Search code examples
cdata-structurestriecs50

Trie Implementation in C: Segmentation Fault


I'm currently doing CS50 from Harvard and the goal is it to load a dictionary into any data structure in the fastest way possible. For this problem set I'm using a Trie.

The logic behind my code is as follows:

  1. Read one character at a time.
  2. Check in the childnode of the trie if the character already exists, if it equals NULL, we allocate some space to it.
  3. The curser is set to the childnode we just allocated space to.
  4. If we reach the end of a word ("\n") we set the boolean value to true and completely reset the curser to its initial value (which we have stored previously in the curser->root).

I have tried several implementations, some of them had a few logical errors which I was not happy with and some gave me segmentation faults when I had a big dictionary.

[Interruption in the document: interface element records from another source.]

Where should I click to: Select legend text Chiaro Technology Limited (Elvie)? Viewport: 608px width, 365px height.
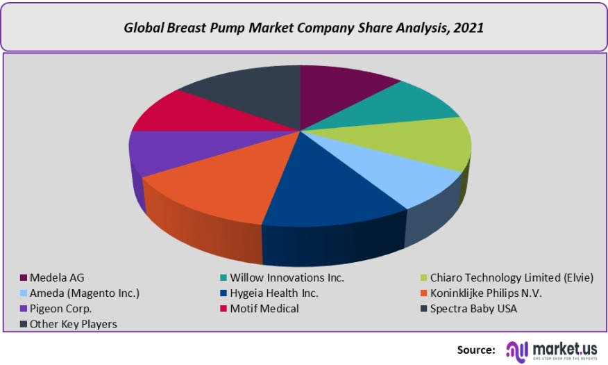click(512, 277)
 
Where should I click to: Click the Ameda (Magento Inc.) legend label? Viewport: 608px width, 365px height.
click(85, 293)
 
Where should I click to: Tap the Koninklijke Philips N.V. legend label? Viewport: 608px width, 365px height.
click(486, 293)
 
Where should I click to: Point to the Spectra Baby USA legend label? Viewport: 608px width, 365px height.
click(473, 308)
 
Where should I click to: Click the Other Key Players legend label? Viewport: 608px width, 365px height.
click(74, 324)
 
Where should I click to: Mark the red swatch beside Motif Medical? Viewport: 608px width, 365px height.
click(223, 309)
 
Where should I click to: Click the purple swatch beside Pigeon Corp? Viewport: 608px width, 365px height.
click(23, 309)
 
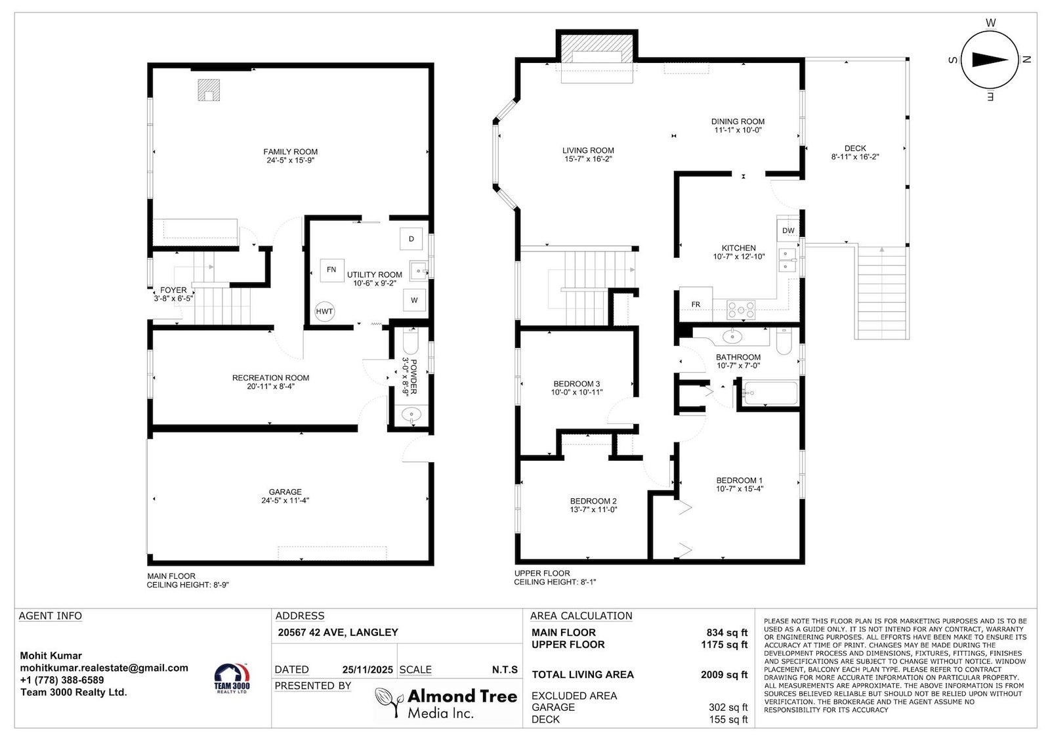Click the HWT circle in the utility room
324,311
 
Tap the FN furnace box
332,270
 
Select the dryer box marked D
411,239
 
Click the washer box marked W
414,300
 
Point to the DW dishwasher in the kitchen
788,230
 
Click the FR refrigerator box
696,305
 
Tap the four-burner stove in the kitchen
741,310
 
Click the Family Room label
291,152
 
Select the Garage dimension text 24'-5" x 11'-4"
285,500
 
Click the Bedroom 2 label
593,501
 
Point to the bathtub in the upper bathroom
770,393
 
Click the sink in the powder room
411,415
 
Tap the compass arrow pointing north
990,60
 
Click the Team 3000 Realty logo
232,679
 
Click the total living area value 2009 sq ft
724,675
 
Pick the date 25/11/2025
368,669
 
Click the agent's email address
104,668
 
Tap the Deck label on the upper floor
855,148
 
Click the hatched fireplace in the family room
209,90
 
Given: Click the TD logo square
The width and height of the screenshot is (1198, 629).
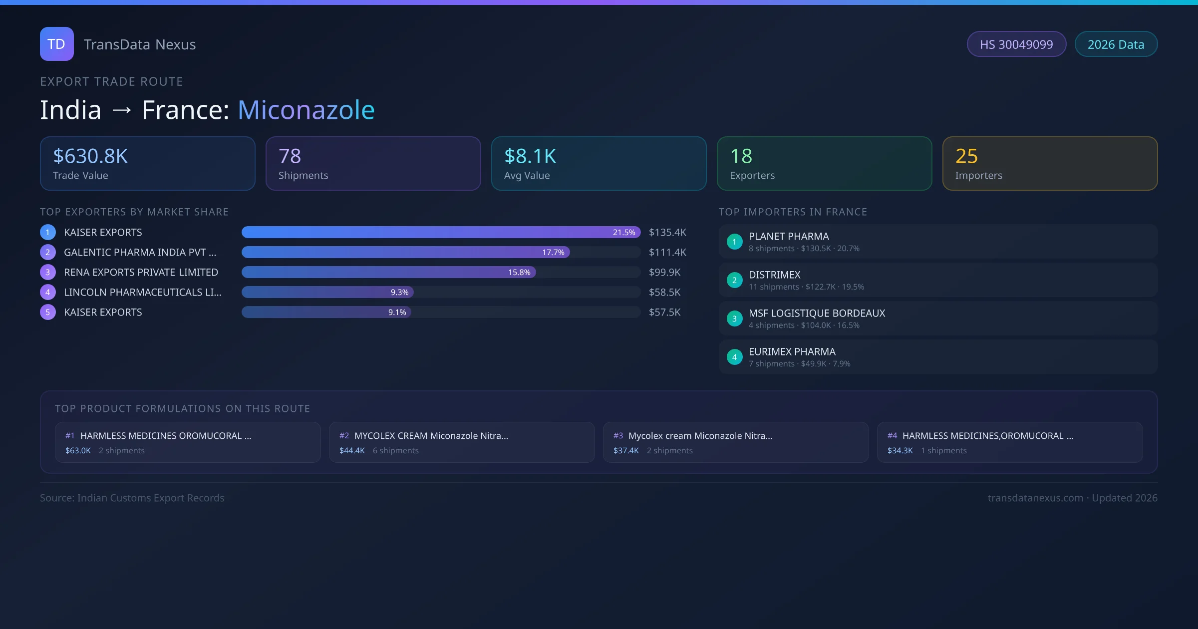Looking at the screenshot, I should coord(56,44).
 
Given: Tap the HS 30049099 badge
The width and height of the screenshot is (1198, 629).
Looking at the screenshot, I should coord(1016,44).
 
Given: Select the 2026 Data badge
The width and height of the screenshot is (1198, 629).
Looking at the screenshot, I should coord(1116,44).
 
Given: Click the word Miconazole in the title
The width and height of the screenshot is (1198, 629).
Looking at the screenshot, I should coord(306,110).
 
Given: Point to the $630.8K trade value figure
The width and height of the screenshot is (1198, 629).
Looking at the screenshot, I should coord(90,156).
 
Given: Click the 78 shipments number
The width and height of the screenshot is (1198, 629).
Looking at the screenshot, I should coord(290,156).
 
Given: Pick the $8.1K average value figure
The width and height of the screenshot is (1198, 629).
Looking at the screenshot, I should coord(530,156).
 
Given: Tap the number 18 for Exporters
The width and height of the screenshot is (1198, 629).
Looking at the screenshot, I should coord(741,156).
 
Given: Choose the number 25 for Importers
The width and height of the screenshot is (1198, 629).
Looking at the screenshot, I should coord(966,156).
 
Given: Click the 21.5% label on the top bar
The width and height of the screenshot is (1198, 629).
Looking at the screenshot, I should coord(624,233).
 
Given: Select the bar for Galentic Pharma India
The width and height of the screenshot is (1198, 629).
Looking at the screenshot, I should coord(405,253).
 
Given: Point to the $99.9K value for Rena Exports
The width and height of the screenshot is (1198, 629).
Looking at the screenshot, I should coord(664,273).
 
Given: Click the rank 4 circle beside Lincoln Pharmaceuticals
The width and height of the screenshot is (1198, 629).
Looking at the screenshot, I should coord(48,293).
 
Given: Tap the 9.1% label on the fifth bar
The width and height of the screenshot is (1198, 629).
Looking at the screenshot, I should coord(397,313).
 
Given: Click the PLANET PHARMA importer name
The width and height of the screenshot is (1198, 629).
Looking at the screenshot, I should coord(789,237).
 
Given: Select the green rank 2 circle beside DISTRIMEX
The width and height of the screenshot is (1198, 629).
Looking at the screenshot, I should coord(734,281).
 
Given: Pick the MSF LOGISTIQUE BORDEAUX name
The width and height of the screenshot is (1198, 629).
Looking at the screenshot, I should coord(817,314).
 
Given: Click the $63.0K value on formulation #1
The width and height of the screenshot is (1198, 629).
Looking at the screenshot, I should coord(78,451).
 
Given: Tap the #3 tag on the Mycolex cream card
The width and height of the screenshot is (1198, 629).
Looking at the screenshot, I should coord(618,436).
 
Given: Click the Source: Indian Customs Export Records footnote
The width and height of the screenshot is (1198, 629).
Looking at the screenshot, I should coord(132,498).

Below is the code of my latest implementation, basically what happens is that it's fine with loading the first word into the trie structure, but it fails at the second. The problem then lays into me setting the new node value to the childenode (to which we allocated some free space). The logic behind this is it to obviously connect the tree and move on to the next node. This is the code which I think is wrong:

curser = curser->children[tolower(ch) - 'a'];

But the thing is, it worked in some of my other implementations, only with this one it stopped working all of a sudden and gave me a segmentation fault after the first word. As I said, I'm a beginner in coding so please enlighten me and criticize my implementation! Thanks a bunch.

#include <stdbool.h>
#include <stdio.h>
#include "dictionary.h"
#include <ctype.h>
#include <stdlib.h>

typedef struct node
{
    bool end;
    struct node* children[27];
    struct node* root;
    struct node* next;
} node;

//global variable used to check the number of words in the trie
int totalwords = 0;

//root node
node* curser;

int ch;

int main(void)
{
    FILE* dict = fopen("text.txt", "r");
    if (dict == NULL)
    {
        printf("Could not open dictionary\n");
        return 1;
    }

    curser = (struct node*) malloc(sizeof(node));
    curser->root = curser;

    for (ch = fgetc(dict); ch != EOF; ch = fgetc(dict))
    {
        if (ch == '\0')
        {
            curser->end = true;
            curser = curser->root;
            totalwords++;
            printf("%i\n", totalwords);
        }

        else
        {
            if (isalpha(ch))
            {
                if (curser->children[tolower(ch) - 'a'] == NULL)
                {
                    curser->children[tolower(ch) - 'a'] = (struct node*)malloc(sizeof(node));
                }
                curser = curser->children[tolower(ch) - 'a'];
            }

            else if (ch == '\'')
            {
                if (curser->children[26] == NULL)
                {
                    curser->children[26] = (struct node*)malloc(sizeof(node));
                }
                curser = curser->children[26];
            }
        }
    }

    fclose(dict);
    return false;
}

Edit:

Another question I have is why my in my current code it is not able to detect the Null Terminator \0 but it can detect a new line \n? I need to be able to detect the null terminator in order to get the correct amount of words. Any suggestion as to what is wrong?


Solution

  • After curser->root=curser; You should do the following:

    curser->end=false;
    curser->next=NULL;
    for(i=0;i<27;i++)
        curser->children[i]=NULL;
    

    When you initialize memory for curser it is not guaranteed that it's members will be automatically allocated to NULL and false.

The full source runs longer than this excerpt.